Willie Jones clutched his chest and gasped for air. Alone in his bed in one of Elite Houses of Sober Living’s facilities just south of Chicago, Jones, 56, dragged himself into the house’s common area. There he collapsed to the floor, clinging to consciousness.
Days before in early February 2021, a fellow resident—whom the Illinois Department of Corrections (IDOC) had referred to Elite following his release from prison earlier that week—began to cough incessantly. Jones urged him to tell staff and alert the on-call medical team.
After nearly 30 years struggling with heroin addiction, Jones grapples daily with congestive heart failure, hepatitis C, and chronic pneumonia from weakened lungs. He knew these conditions put him at greater risk of serious illness or death if he contracted the virus, which he had tried to explain to all Elite newcomers since the pandemic started. “I always tell all the guys, every time they get here, ‘I’m sick, I got a bad heart, I got diabetes, so if you got the virus, you gotta do something, you gotta talk.’ Because I’ll be the first one to die up in here,” said Jones.
His housemate refused to tell staff or self-quarantine, despite Jones’s appeals. Hoping to avoid a conflict, Jones stayed quiet and remained at Elite, not wanting to risk his hard-won sobriety—and unsure of where else he would go.
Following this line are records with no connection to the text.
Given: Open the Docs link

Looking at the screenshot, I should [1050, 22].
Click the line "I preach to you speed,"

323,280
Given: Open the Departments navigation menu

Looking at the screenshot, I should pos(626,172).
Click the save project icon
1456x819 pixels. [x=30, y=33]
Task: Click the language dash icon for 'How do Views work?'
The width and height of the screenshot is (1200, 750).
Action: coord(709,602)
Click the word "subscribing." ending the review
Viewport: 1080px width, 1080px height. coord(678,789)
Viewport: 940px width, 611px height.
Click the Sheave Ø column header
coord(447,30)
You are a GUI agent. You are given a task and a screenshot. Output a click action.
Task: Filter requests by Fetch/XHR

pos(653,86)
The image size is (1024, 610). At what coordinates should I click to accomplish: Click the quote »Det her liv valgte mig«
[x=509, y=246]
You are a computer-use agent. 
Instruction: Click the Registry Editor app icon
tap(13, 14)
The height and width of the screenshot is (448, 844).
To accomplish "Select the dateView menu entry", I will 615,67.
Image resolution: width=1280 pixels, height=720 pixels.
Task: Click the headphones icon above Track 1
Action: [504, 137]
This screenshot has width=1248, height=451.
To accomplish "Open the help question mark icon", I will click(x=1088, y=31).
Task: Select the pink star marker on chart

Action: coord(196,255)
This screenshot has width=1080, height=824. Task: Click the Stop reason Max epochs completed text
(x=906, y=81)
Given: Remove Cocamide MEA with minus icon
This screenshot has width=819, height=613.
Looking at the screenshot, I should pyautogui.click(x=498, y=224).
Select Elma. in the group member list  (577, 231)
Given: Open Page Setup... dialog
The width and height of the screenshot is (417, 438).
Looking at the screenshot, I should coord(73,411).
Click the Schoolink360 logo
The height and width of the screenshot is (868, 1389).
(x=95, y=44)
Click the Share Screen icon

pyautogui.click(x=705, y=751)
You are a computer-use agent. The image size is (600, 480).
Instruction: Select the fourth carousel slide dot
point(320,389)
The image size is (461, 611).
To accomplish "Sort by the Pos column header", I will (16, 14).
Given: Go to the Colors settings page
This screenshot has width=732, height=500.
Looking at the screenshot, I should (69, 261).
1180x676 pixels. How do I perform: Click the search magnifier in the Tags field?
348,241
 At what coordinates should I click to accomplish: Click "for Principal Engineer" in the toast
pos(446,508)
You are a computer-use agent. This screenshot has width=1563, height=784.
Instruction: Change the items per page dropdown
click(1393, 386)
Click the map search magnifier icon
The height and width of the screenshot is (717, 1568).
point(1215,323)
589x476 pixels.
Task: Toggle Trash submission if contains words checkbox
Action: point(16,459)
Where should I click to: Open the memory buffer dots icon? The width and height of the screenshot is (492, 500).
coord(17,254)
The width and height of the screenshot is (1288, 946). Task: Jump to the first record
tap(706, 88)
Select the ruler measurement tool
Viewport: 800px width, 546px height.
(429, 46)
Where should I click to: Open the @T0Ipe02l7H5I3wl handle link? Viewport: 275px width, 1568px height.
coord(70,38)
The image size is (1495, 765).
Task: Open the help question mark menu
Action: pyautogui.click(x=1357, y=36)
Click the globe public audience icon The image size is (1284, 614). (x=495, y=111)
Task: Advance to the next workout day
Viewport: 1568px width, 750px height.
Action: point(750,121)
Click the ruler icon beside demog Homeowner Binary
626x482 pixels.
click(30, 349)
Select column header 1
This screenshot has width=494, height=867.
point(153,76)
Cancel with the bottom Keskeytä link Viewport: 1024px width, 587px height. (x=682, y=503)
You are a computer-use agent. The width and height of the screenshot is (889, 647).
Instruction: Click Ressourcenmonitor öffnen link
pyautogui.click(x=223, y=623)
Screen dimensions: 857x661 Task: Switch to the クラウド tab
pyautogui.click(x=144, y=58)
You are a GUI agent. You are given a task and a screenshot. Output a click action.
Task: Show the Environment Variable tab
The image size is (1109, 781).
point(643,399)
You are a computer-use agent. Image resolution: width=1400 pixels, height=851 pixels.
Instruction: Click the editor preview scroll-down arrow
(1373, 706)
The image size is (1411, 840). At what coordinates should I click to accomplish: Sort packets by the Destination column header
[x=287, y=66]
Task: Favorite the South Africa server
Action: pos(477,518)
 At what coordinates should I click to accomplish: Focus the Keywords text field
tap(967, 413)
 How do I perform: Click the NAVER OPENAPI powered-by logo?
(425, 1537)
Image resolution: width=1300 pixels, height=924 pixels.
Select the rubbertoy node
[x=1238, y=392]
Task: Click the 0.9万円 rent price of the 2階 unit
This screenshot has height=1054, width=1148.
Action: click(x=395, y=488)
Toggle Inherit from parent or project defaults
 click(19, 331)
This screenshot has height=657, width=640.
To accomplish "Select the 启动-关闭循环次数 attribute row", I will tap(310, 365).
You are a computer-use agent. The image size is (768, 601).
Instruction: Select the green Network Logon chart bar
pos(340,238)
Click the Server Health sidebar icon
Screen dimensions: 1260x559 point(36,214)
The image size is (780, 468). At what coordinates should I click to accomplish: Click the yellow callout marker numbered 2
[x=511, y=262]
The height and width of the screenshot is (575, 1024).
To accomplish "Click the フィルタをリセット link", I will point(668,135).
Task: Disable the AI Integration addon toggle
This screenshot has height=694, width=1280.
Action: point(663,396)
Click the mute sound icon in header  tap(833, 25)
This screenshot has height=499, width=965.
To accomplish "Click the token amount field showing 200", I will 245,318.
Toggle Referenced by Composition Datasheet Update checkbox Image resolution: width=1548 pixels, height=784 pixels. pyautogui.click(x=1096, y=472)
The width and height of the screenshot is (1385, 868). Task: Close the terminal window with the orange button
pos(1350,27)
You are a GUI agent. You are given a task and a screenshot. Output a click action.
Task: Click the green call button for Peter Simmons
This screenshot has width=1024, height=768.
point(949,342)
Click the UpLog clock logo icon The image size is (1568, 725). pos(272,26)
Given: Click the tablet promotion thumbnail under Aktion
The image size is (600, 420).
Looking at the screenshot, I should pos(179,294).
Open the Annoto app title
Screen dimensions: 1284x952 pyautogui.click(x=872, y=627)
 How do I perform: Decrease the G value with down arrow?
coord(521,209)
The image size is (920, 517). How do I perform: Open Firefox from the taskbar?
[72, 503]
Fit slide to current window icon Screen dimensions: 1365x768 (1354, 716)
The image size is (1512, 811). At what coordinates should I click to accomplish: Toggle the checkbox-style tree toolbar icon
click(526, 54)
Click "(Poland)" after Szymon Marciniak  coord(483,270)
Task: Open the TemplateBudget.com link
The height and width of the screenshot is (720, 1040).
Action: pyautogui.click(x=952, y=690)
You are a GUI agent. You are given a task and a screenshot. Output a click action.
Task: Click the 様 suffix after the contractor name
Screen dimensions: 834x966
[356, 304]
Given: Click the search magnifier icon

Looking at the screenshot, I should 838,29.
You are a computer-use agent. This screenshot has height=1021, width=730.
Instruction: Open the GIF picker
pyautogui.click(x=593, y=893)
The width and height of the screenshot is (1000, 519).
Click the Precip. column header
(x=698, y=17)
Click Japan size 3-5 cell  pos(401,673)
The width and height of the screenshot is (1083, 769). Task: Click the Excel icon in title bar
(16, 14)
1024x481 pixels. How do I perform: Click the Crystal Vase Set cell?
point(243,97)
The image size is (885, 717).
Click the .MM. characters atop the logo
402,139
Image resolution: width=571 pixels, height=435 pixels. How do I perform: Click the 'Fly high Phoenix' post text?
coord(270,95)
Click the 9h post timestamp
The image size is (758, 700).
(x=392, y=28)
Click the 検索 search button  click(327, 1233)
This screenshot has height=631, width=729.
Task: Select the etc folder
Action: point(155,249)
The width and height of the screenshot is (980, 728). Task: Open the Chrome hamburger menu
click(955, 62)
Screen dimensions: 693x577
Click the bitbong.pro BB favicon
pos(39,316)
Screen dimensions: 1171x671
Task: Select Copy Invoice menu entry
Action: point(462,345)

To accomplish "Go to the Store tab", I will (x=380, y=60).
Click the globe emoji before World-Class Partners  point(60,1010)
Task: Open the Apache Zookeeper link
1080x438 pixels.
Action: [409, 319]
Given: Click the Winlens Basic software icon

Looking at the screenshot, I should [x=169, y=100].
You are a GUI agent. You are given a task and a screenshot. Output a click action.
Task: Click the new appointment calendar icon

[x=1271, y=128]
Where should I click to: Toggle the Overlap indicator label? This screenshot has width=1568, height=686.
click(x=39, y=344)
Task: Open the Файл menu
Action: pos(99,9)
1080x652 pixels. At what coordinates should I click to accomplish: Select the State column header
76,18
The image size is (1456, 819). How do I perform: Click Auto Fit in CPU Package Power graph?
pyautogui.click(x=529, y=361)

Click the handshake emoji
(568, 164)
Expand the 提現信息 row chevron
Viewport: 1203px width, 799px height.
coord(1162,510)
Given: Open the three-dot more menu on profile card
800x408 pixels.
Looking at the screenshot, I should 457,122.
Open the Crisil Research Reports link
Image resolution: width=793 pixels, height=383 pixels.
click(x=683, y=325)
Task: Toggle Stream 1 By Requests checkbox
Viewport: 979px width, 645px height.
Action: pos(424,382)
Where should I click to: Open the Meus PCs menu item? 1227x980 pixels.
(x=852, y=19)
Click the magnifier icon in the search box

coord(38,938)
Meanwhile, his housemate was allowed to move throughout the facility unquarantined and untested for several days.
When the virus spread from his housemate to Jones earlier this year, its course was swift. He began to cough in the afternoon, and by that night, he said, each breath was a battle.
Jones and almost all residents of Elite’s six facilities in the Chicagoland area were previously incarcerated in an Illinois state prison before arriving at Elite.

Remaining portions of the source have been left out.